WWOZ moved their studio and offices to the Jax Brewery on November 28, 2023, marking the occasion with a second line parade. They occupy the entire top (fifth) floor of the former brewery.

Pre-Katrina, thousands of hours of New Orleans music performances on tape via WWOZ were stored in a non-descript storage site. The floodwaters stopped at the storage container's loading dock and were not lost. The tapes were later shipped to the Library of Congress, which had previously named the WWOZ collection to its National Recording Registry. The Library agreed to store, catalog, and digitize the collection, a process which was expected to take many years to complete. By April 2016, the collection of over 2,000 recordings was made available to the public via walk-in listening in the Library's Recorded Sound Research Center in the Madison Building on Capitol Hill.

==Translator==

In July 2021 a translator for WWOZ was granted, W270CS 101.9 Gulfport Mississippi. This translator was on the air from July 20, 2021 until Hurricane Ida flooded the transmitter site. The translator was built on a ham radio tower 30 yards away from the tower where it is licensed to broadcast from. In November 2021 W270CS filed an STA with the FCC to go silent due to an unspecified technical issue.

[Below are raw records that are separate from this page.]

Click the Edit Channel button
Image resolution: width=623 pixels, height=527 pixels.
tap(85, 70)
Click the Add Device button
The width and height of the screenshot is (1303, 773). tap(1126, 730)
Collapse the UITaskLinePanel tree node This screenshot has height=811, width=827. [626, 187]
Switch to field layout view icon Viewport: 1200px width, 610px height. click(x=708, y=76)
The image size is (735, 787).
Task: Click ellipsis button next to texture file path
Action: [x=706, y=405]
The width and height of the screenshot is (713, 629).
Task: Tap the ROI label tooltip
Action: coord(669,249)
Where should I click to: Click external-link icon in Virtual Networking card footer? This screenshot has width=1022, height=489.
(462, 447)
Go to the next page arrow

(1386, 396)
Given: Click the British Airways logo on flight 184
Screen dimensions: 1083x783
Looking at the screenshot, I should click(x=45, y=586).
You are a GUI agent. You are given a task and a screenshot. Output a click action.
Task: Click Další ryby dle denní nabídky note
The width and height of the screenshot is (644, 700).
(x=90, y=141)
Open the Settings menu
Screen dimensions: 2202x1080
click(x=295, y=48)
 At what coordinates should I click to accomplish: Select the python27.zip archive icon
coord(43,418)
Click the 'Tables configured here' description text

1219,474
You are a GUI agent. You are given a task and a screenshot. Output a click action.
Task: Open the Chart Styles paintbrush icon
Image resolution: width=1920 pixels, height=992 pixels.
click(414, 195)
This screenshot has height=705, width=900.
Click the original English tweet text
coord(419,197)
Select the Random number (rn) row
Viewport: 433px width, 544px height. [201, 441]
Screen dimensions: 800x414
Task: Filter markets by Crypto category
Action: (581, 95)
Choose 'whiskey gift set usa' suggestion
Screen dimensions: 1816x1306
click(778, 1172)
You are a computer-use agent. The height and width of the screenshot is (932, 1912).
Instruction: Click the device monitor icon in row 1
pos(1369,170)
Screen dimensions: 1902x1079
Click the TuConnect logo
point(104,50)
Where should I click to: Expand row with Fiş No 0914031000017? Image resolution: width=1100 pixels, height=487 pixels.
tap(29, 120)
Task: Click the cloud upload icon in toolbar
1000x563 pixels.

Because the FCC frowns upon a station going silent within its first year on the air, a letter of inquiry was sent to the owner of W270CS in February 2022. The FCC wanted evidence that W270CS was constructed with the intent of not being on the air only temporarily. The only proof of the translator being on the air since the license was issued in September was a 6 hour test in March 2022 from a temporary site. The FCC was not satisfied with the response by the owner and deleted the license in June 2022.

==Show hosts==
WWOZ's on-air show hosts are all volunteers and receive no compensation for the music that they play on the station, primarily playing from their personal collections of music. Most of them are deeply involved in the New Orleans music community and many are musicians. The station does have a small staff of paid personnel who handle the day-to-day operations of the station.

==Dramatized depictions of WWOZ==
Fictionalized versions of WWOZ were featured on the HBO series Treme and some episodes of NCIS: New Orleans.